# Hyperpigmentation



## missprissy82 (Mar 8, 2006)

I've been having problems with hyperpigmentation. My dermatologist prescribed some bleaching cream, but it burned my skin. Any solutions? Also, has any1 tried home microdermabrasion on back? xoxo


----------



## Nox (Mar 10, 2006)

You've gotta be careful about microderm abrasive products. That might make the spots go away temporarily, but they can come back much darker if they are actual scars. Try their products www.Oriki.com, they are a reputable Japanese company whose products I use (I have sensitive, dark, easily scarring skin.)


----------



## ILoveLola (Mar 10, 2006)

I have abit of pigmentation problems, but I've been using Avon Clinical Microdermabrasion and some glycolic acid and it works perfectly well. The marks are fading and my skin looks alot more even and pretty. :w00t:

btw, I love your username NoxiousByProxy. Love it! My husband said it was a great thought out username. He even had to explain Noxious to me. lol. I wish I could have thought about it first. All I could come up with is ILoveLola!. LOL. :laughno:


----------



## Femme*Noir (Mar 10, 2006)

I have hyperpigment on my chest which stemmed from the bleaching cream my derm gave me...triluma anyone?!?! I was stressing during our first NY fashion week and my chest broke out...needless to say i was scarred from all the pimples and it was a disater area, after i used the triluma, which made my skin peel like crazy -thank goodness this happened in the fall- but my skin is all clear, just a shade darker than the rest of me...she gave me more triluma, which now that i think about it could be burning my skin... :bandit:

But tight now, i have decided to check out DHC!! I've seen it posteeed on here often enough and am willing to give it a try...wish me luck:satisfied:


----------



## missprissy82 (Mar 10, 2006)

thank you, all. I will try the japanese thing, or at least check it out. also, to ilove... My prescribed bleach cream is tretinoin. It works ok on body, but not my face. Bleaching cream works faster/ more effectively if you use a cheical exfoliant first. Try lac-hyrdrin lotion or cream. its sold otc, but the dermatologist can prescribe stronger. Has anyone tried neutrogena at home micro? noxious, did you use the rejuvenating cream as well? xoxo


----------



## dentaldee (Mar 10, 2006)

my hyperpigmentation went away when i went off the "pill"

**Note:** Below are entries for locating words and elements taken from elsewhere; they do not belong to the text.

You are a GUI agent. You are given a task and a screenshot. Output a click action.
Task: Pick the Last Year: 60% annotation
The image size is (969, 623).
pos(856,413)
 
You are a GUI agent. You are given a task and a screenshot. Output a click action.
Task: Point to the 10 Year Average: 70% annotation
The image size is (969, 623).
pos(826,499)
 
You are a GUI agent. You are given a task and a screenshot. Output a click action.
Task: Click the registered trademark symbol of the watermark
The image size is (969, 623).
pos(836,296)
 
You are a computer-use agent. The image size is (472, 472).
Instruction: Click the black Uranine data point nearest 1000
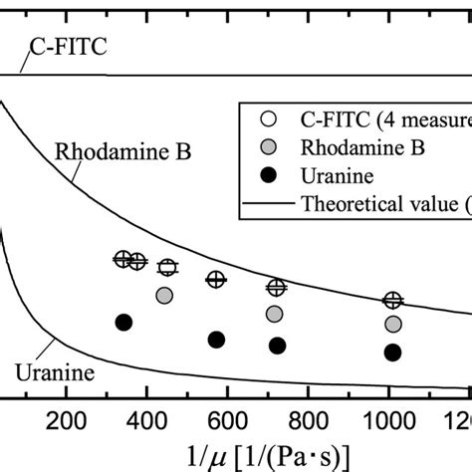393,353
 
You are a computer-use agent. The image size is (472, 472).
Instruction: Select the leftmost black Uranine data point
123,322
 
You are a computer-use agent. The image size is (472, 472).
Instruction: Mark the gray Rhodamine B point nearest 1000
393,325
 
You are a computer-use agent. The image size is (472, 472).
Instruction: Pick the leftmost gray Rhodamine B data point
164,295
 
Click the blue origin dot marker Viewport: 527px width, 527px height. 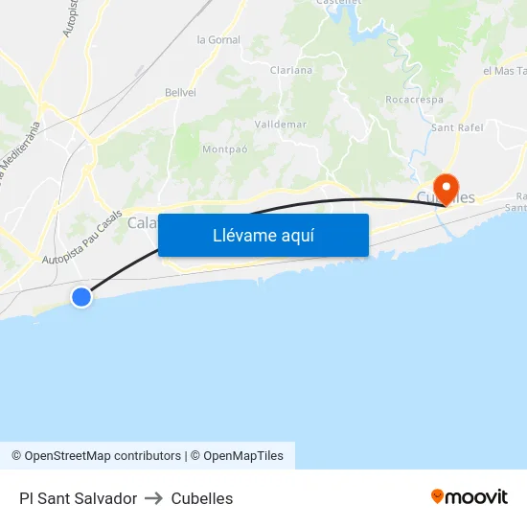(x=81, y=297)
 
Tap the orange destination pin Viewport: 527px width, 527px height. (x=446, y=187)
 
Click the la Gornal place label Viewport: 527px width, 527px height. (x=218, y=39)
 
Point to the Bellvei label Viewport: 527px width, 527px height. (x=180, y=92)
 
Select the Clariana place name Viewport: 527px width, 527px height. (x=291, y=70)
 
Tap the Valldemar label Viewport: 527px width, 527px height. (x=281, y=125)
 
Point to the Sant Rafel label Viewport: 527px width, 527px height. (x=458, y=126)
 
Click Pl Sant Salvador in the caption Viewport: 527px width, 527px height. (x=78, y=498)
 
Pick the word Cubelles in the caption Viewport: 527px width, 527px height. (x=201, y=498)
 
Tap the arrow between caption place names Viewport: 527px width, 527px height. (x=153, y=498)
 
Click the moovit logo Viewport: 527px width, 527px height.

didn't have much luck with any products


----------



## missprissy82 (Mar 11, 2006)

Hmmm... I was thinking of getting on the pill, because I heard it helps w/ acne. If it caused hyperpigmentation with you, maybe I should forget about it. Thanks for sharing. xoxo


----------



## dentaldee (Mar 11, 2006)

that makes sense to me .....like a pregnancy mask kinda thing I guess......a long term pregnancy mask!!!! :laughing:


----------



## Nox (Mar 14, 2006)

BTW...ILoveLola, thanks for the complement.

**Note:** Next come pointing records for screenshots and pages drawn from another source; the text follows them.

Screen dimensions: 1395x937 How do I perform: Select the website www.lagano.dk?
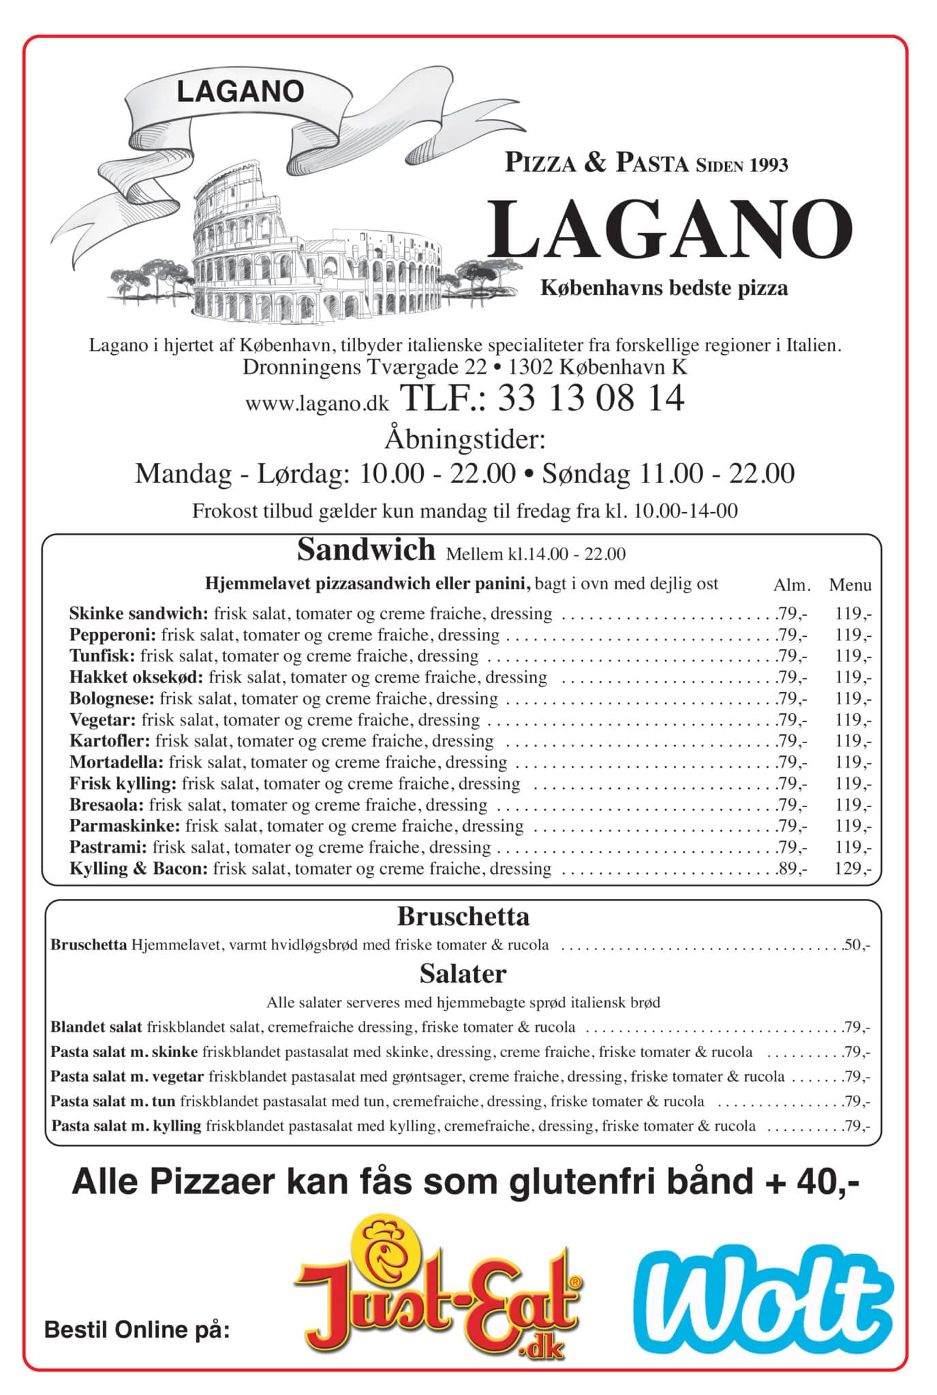[317, 403]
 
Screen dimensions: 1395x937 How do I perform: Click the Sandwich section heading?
[366, 550]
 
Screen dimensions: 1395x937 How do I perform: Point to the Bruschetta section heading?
[463, 916]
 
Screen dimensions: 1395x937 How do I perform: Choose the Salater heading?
[463, 973]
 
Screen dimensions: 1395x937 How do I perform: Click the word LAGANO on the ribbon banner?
[240, 92]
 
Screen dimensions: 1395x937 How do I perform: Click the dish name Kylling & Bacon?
[138, 868]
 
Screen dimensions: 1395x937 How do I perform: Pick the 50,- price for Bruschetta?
[856, 945]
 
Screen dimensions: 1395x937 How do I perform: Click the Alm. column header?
[792, 584]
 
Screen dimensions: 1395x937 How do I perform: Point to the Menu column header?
[850, 584]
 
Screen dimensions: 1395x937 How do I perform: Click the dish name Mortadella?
[117, 762]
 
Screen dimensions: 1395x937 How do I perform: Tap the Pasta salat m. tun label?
[113, 1101]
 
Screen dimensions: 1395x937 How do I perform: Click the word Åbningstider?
[465, 439]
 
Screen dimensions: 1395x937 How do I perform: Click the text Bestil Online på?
[137, 1329]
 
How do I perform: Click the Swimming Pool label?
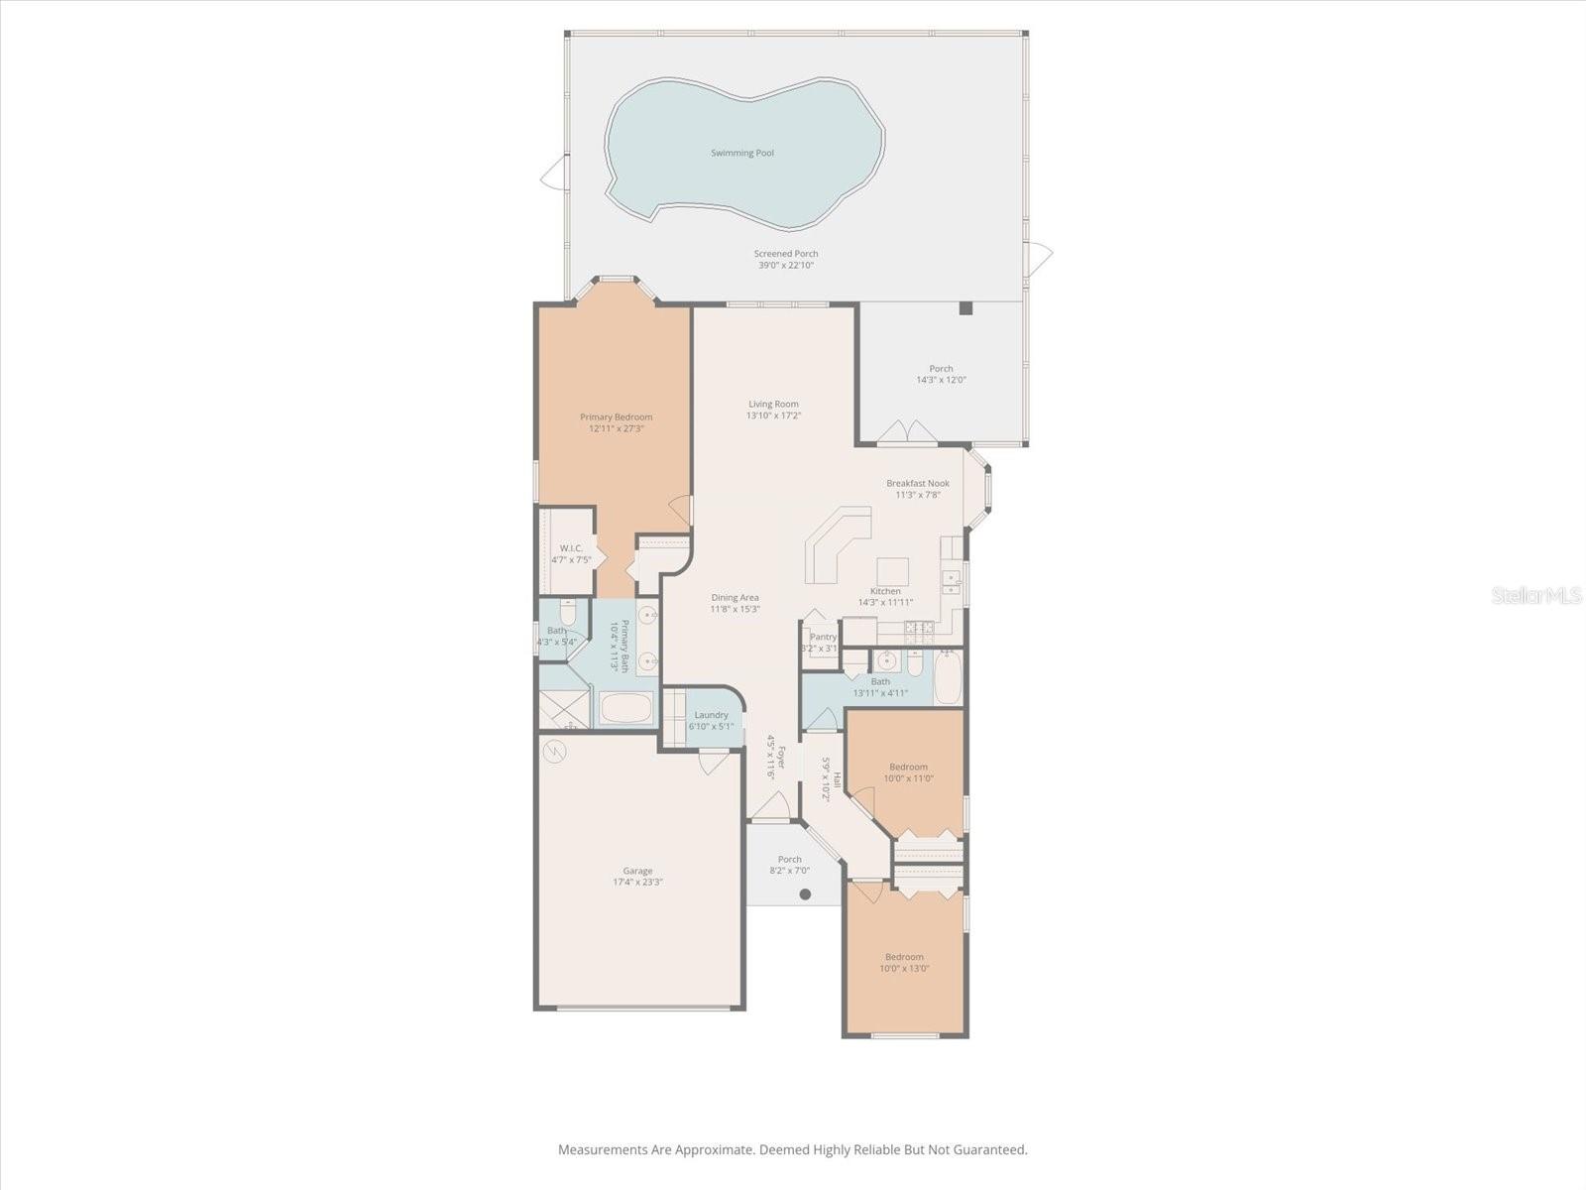pyautogui.click(x=742, y=153)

I have had problems with dark areas too. I was on birth control for about 2 years and had noticeable darker skin on my face and other parts of my body. It was so bad that my face was about 4 shades darker than my neck and chest! :icon_mad:

I did do the dermabrasion stuff, but it just seemed to come back. (Perhaps this was due to leftover hormones in my system after I went of BC.)

I was really afraid to use anything with hydroquinine, so I used products from the Oriki line and it helped. As soon as I got to the shade I wanted, I stopped using it and just put sunscreen on it everyday. It has been about 9 months since I stopped using Oriki and the dark spots are still gone.


----------



## mac-whore (Mar 14, 2006)

i've tried the home mircodermabrasion for the face.. and i have some hyperpigmentation going on there and it didn't really help much with it, just helped with the overall feel of my skin.. but, i haven't been using the product for a very long time. i did notice that they had a microderm kit specifically for '' body '' ( chest, back, shoulders ) at wal-mart for around $30 bucks.


----------



## ArbonQueen (Mar 14, 2006)

Many things can cause it....My suggestion is to get to the root of the problem first. I have some clients who have had it in hormonal causes and not be pregnant as listed below. That type is called melasma.

Ann Phelps  /emoticons/[email protected] 2x" width="20" height="20" />

*Hyperpigmentation*

Hyperpigmentation means an excess of pigment. There are several types of hyperpigmentation seen in humans:

- freckles

- disease-related hyperpigmentation

- pregnancy-related hyperpigmentation

- enzymatic deficiencies

Freckles are areas where the melanocytes (pigment-making cells) are more active and responsive to UV radiation than in neighboring skin. Freckles tend to be more pronounced in childhood. They are associated with fair hair and skin.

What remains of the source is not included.